Media Deregulation Is Far From Good News
BY BRIAN LAMBERT
St. Paul Pioneer Press

Because Monday's vote by the FCC to further deregulate American media had long been considered a fait accompli, Chicken Little scenarios and legal positioning were well evolved before the commission's three Republicans trumped its two Democrats.

Despite assertions by Mel Karmazin of Viacom (CBS, Blockbuster, Paramount) and Rupert Murdoch of NewsCorp. (Fox, Fox News, TV Guide, New York Post) that they have no specific new acquisition targets in mind, and no newspapers in particular, you'll excuse anyone who declines to take either at his word. Karmazin and Murdoch were the two major personalities pushing to throw open the gates to another round of acquisition and expansion. Both require 24-hour monitoring and surveillance.

Despite the disingenuous if not wholly cynical blather of FCC Chairman Michael Powell, Monday's vote is antithetical to promoting diversity and will allow, if not guarantee, that Americans are served an ever-more-homogenized news and entertainment product by the same handful of gigantic entities that already control the majority of the most popular venues and channels.

If you doubt it, all you have to do is turn on your radio. The Telecommunications Act of 1996 was supposed to free up telephone and radio service to a bold new world of competition and choice. What we got, basically was WorldCom, Qwest and Clear Channel, or, as they're better known, Fraud, Incompetence and Predatory Blandness Inc.

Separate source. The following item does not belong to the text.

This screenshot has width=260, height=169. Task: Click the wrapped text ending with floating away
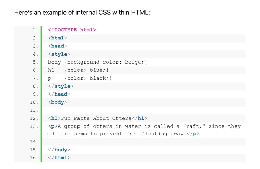[122, 134]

That system got gamed, and there's every reason to suspect the TV and newspaper will get gamed this time around by people - executives at Viacom, NewsCorp, GE and Gannett - far more focused and motivated than any FCC regulator.

Various consumer watchdog groups such as MoveOn and Common Cause are poised to take legal action to dilute if not repeal what the FCC has just done. You wish them luck. What do you figure are the Vegas odds on Common Cause's attorneys pile-driving the Viacom/Fox/GE/Gannett suits?

Wisconsin's U.S. Sen. Russ Feingold, heir apparent to the Paul Wellstone populist mantle, has gotten essentially nowhere with his proposed legislation to reign in Clear Channel's control over the American music industry (it controls everything from record/artist promotion to airplay to concert tours to billboards).

In a statement after Monday's vote, Feingold said, "It is unfortunate that the FCC did not consider the lessons we have learned over the last seven years from the consolidation in the radio industry." Powell (son of Secretary of State Colin Powell) has repeatedly complimented himself on the FCC's exhaustive pursuit of openness and public comment. Unfortunately, the process Powell used to arrive at this decision bears more resemblance to Vice President Dick Cheney's infamous hypersecret, industry-only "energy commission" than to any kind of genuinely open public forum.

The Karmazins and Murdochs were all over Powell and the two other "yes" votes like pickpockets swarming a trio of chumpy, credulous tourists. Pro-deregulation media titans, not MoveOn or Common Cause, were granted closed-door meetings with Powell.

The watchdog group Center for Public Integrity reports that "FCC officials have taken 2,500 trips costing nearly $2.8 million over the last eight years, most of it from the telecommunications and broadcast industry the agency regulates. That was in addition to about $2 million a year in official travel funded by taxpayers."

And we're not talking jaunts for town meetings in Des Moines. "FCC commissioners and staffers attended hundreds of conventions, conferences and other events in locations all over the world, including Paris, Hong Kong, Rio de Janeiro staying in such high-priced hotels as the Bellagio in Las Vegas." (In fairness, the single largest junketmeister was the National Association of Broadcasters, which was lobbying against more deregulation.)